_Exercise materials_.
_____

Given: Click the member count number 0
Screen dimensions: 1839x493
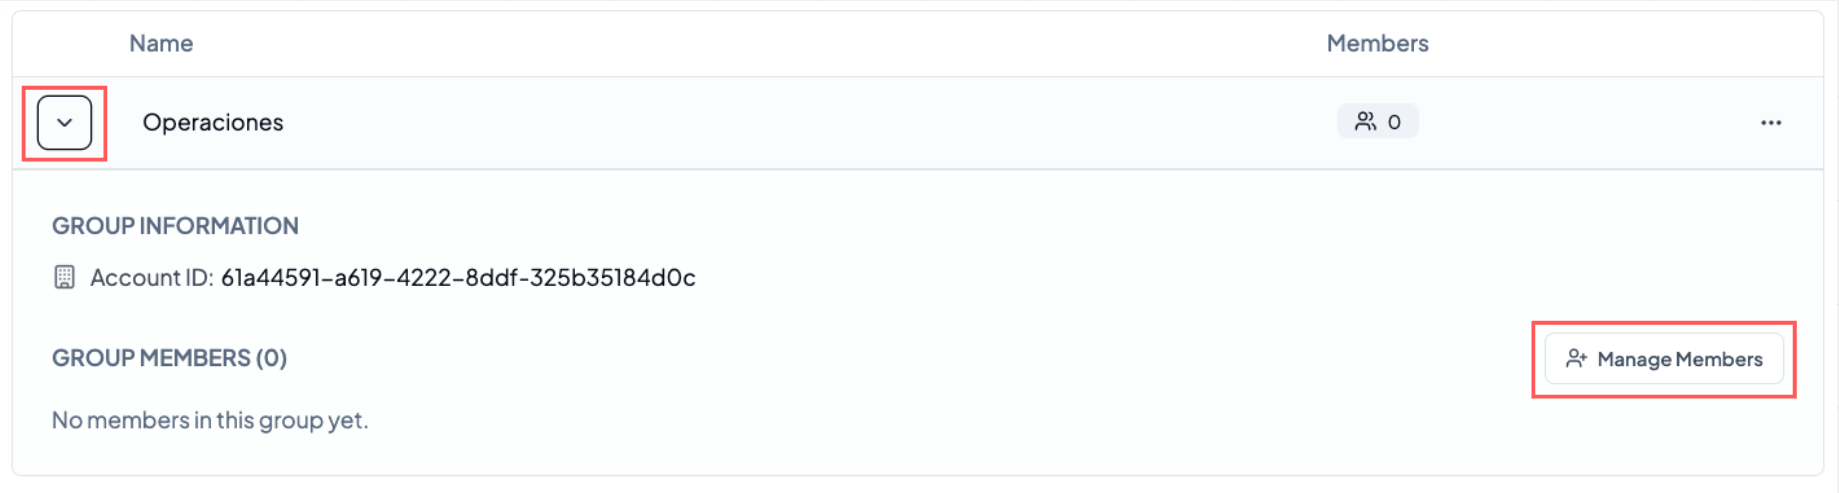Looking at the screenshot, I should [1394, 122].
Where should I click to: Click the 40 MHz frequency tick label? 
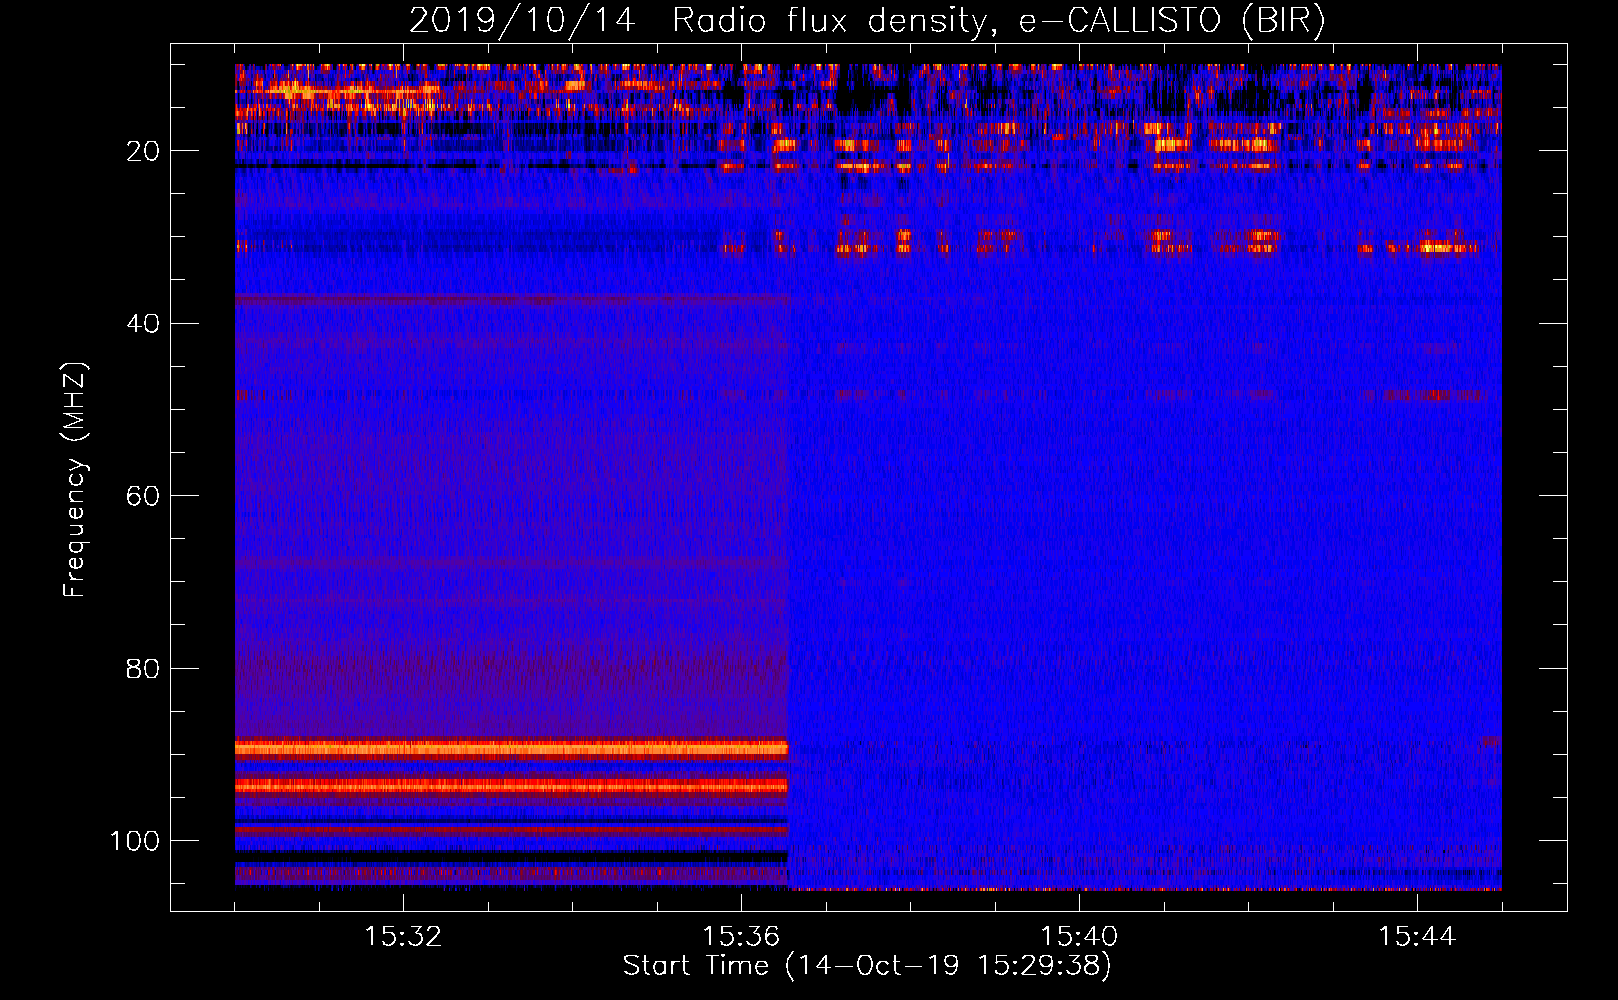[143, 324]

_____

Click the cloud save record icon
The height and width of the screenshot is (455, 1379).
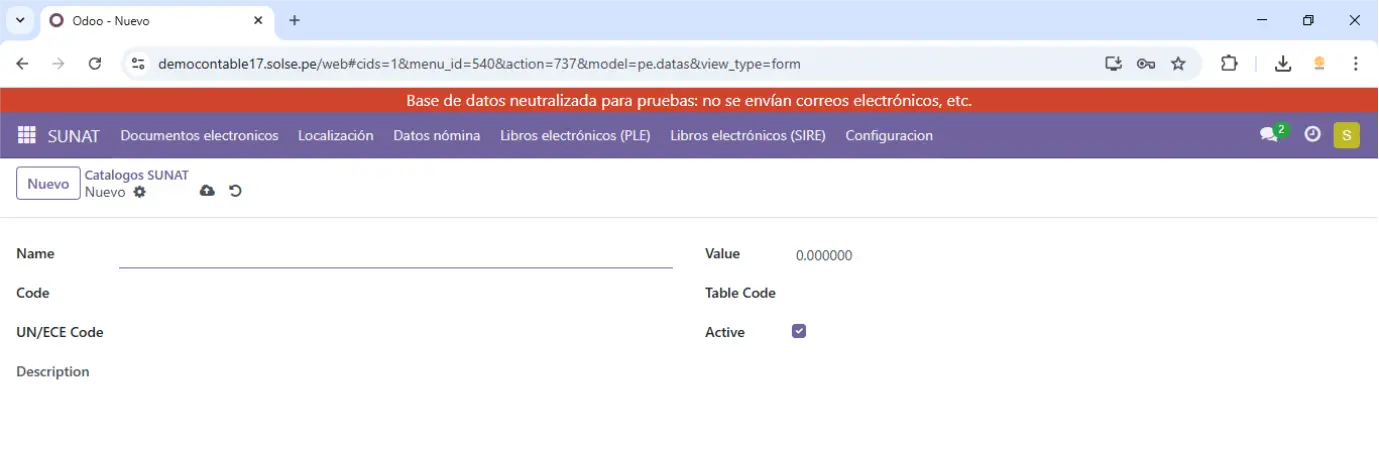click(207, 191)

_____

_Set problem_.
Rewrite the rows, starting at the line containing "Click the cloud save record icon" and ending at the line containing "click(207, 191)", with "record icon" replaced by "record button" and everything else unchanged. Omit the pictures from your answer.

_Solution to this exercise_.
Click the cloud save record button
The height and width of the screenshot is (455, 1379).
click(207, 191)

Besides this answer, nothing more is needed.